This document explains how to integrate new algorithms into the project's automatic search framework.
New algorithms should inherit from appropriate base classes in dance.modules.base:
from dance.modules.base import (
BaseClusteringMethod, # Clustering algorithms
BaseClassificationMethod, # Classification algorithms
BaseRegressionMethod, # Regression algorithms
TorchNNPretrain # If pretraining is needed
)
class YourMethod(BaseClusteringMethod):
"""Your method description."""
passAll algorithms must implement these core interfaces:
def preprocessing_pipeline(**kwargs) -> BaseTransform:
"""Define data preprocessing pipeline"""
...
def fit(self, x, y=None, **kwargs):
"""Train the model
Parameters
----------
x : array-like
Input features
y : array-like, optional
Labels (required for supervised learning)
"""
...
def predict(self, x):
"""Predict results
Parameters
----------
x : array-like
Input features
Returns
-------
array-like
Prediction results
"""
...The base class provides a default implementation of the score() method, which:
- Calls
predict()to get prediction results - Calculates scores using predefined evaluation metrics
- Clustering algorithms: ARI (Adjusted Rand Index)
- Classification algorithms: Accuracy
- Regression algorithms: MSE (Mean Squared Error)
New algorithms should follow this directory structure:
examples/tuning/
└── [task_name]_[algorithm_name]/
├── main.py # Main execution file
└── [dataset_name]/ # Dataset related configurations
├── pipeline_params_tuning_config.yaml
└── config_yamls
├── 0_test_acc_params_tuning_config.yaml
├── 1_test_acc_params_tuning_config.yaml
└── 2_test_acc_params_tuning_config.yaml
Create a new algorithm directory under examples/tuning/, named as [task_name]_[algorithm_name].

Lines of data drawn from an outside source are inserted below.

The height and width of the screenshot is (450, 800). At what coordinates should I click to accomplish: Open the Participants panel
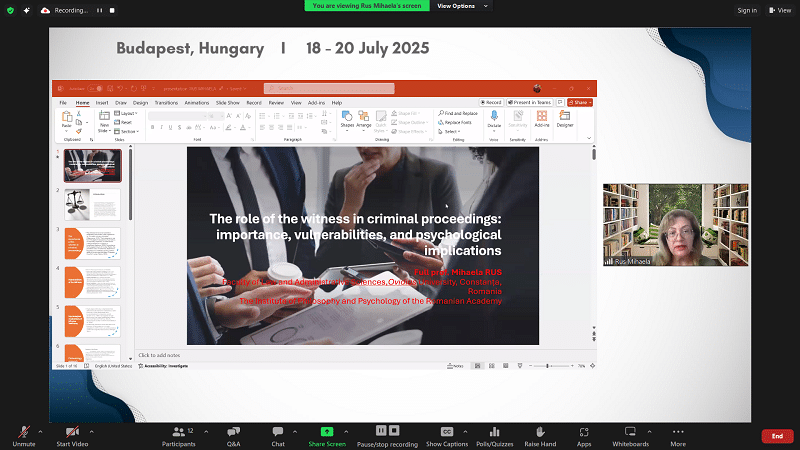178,434
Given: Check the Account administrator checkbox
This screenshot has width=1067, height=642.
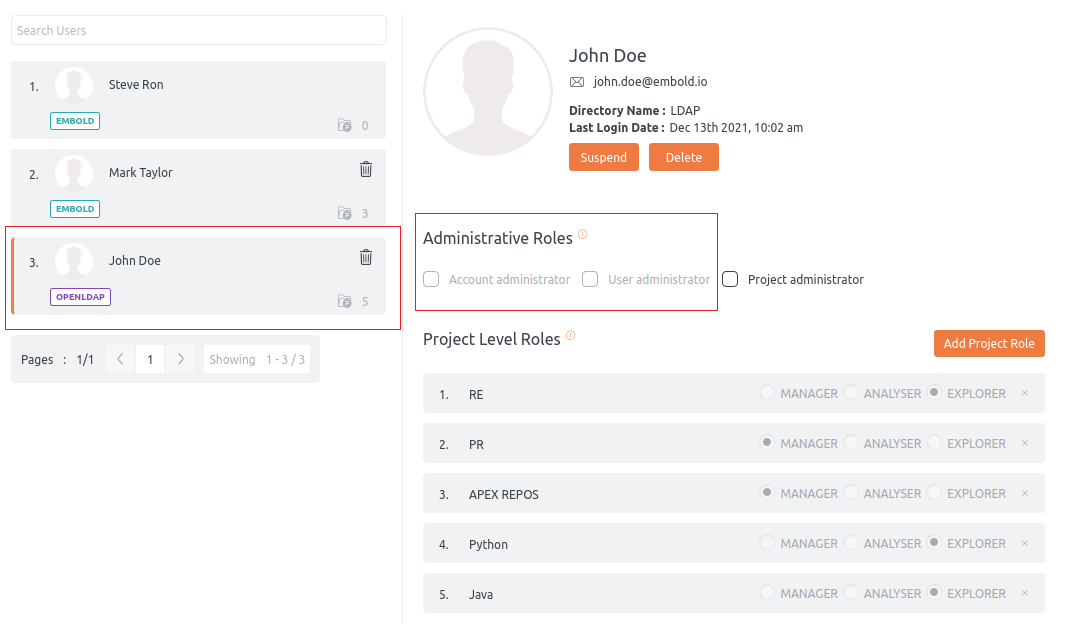Looking at the screenshot, I should coord(431,280).
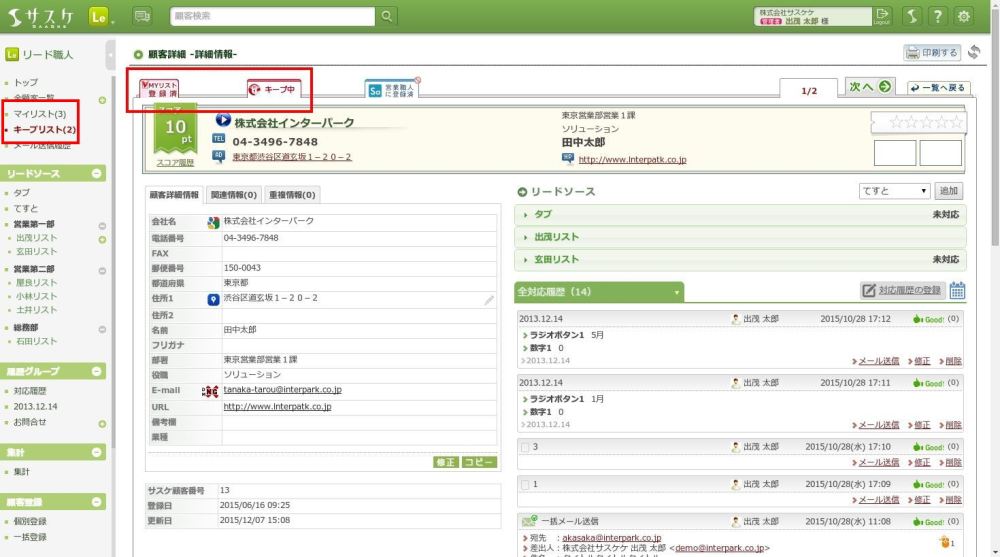This screenshot has height=557, width=1000.
Task: Open settings via the gear icon
Action: [964, 16]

Create main.py in the algorithm directory with these key components:
- Parameter Configuration
parser = argparse.ArgumentParser()
# Add necessary parameters
parser.add_argument("--data_dir", default="../temp_data",help="Directory path containing the input data files")
parser.add_argument("--dataset", type=str, choices=[...],help="Dataset name")
parser.add_argument("--tune_mode", default="pipeline_params",
choices=["pipeline", "params", "pipeline_params"], help="Tuning mode: 'pipeline' for pipeline tuning only, 'params' for parameter tuning only, 'pipeline_params' for both")
parser.add_argument("--sweep_id", type=str, default=None,help="Existing sweep ID to resume. If None, creates a new sweep")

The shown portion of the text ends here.